HM Revenue and Customs (HMRC) recently launched a consultation on company car tax to look at how it could help drive ULEV adoption (Fleet News: August 18). It is expected to make an announcement in the Autumn Statement. 

However, figures from the Society of Motor Manufacturers and Traders (SMMT) have already shown the fleet sector’s willingness to embrace alternative powertrains (Fleet News: August 18).  Almost three-quarters (72%) of plug-in registrations this year have been registered to business, with just one in four registered to private buyers.

“The leasing sector is leading the way with the adoption of ULEVs,” said Gerry Keaney, chief executive of British Vehicle Rental and Leasing Association (BVRLA), which is backing the committee’s call for further incentives for fleets to adopt plug-in vehicles.

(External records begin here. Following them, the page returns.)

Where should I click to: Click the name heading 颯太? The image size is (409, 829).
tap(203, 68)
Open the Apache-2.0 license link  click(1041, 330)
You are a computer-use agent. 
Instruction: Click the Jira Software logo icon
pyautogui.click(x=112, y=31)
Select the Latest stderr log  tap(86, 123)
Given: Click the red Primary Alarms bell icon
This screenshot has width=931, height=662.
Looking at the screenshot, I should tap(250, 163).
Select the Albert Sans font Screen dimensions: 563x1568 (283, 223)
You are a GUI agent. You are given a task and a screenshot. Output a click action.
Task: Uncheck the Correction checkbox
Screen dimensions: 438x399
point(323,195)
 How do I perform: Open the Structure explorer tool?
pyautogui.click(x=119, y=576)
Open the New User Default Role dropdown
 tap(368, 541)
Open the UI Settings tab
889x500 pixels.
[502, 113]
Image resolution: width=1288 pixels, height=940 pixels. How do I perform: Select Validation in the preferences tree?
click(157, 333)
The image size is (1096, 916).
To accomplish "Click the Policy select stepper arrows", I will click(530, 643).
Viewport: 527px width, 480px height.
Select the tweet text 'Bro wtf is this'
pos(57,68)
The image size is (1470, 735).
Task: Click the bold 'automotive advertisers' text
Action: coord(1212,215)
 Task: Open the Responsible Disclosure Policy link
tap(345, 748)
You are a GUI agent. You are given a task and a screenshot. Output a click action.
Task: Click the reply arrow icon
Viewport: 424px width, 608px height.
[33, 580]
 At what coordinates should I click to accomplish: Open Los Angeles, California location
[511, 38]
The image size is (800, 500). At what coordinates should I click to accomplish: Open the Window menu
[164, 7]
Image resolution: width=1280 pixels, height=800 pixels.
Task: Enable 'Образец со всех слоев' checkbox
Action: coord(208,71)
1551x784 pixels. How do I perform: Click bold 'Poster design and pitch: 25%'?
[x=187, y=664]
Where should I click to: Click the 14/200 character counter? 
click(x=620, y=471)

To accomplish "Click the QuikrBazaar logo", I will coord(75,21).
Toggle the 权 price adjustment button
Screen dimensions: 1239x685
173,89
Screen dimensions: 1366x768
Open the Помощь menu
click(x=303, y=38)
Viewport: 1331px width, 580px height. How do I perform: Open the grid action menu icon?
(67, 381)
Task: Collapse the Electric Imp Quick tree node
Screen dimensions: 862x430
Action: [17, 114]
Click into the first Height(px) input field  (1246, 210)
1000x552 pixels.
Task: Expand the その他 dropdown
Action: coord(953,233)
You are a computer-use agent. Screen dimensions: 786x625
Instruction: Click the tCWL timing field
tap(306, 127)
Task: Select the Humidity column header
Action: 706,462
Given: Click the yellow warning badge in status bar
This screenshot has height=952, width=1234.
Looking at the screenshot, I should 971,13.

He told Fleet News: “Some 4.2% of our leasing members’ vehicles are electric and 3.7% of their new registrations in Q2 2016 were pure electric or plug-in electric cars. This is well ahead of the market penetration achieved across all new registrations.”

But he said businesses will only be able to continue this growth with fiscal support from the Government. 

“We urge it to introduce a workplace charging point grant scheme, narrow the CO2 gaps between tax bands at the lower end of the company car tax scale, and make a bigger commitment to in-life incentives for users of plug-in electric vehicles,” he said.

The committee is also calling for van licensing conditions to be changed to take into account the additional weight of a battery or hydrogen tank.

Christopher Snelling, head of national and regional policy at the Freight Transport Association (FTA), said: “The suggestion of considering reforming weight limitations on alternatively-powered vans is welcome and should be explored further – subject to demonstrating it would not have a negative effect on safety.”

However, he added: “The missing piece in the report is heavy duty vehicles. From an engineering and technological point of view it is harder to decarbonise larger road vehicles – electric is not an option. 

“Trials of alternative power sources for lorries were made under the Government’s Low Carbon Truck Trial and a further low emission freight and logistics trial has recently been announced, but more fiscal support will be needed if these new vehicles are to be taken up by purchasers any time soon. Currently, alternatively-powered vehicles make up only 0.2% of the UK’s HGV fleet.”

The DfT is expected to formally respond to the committee’s report in the next few weeks.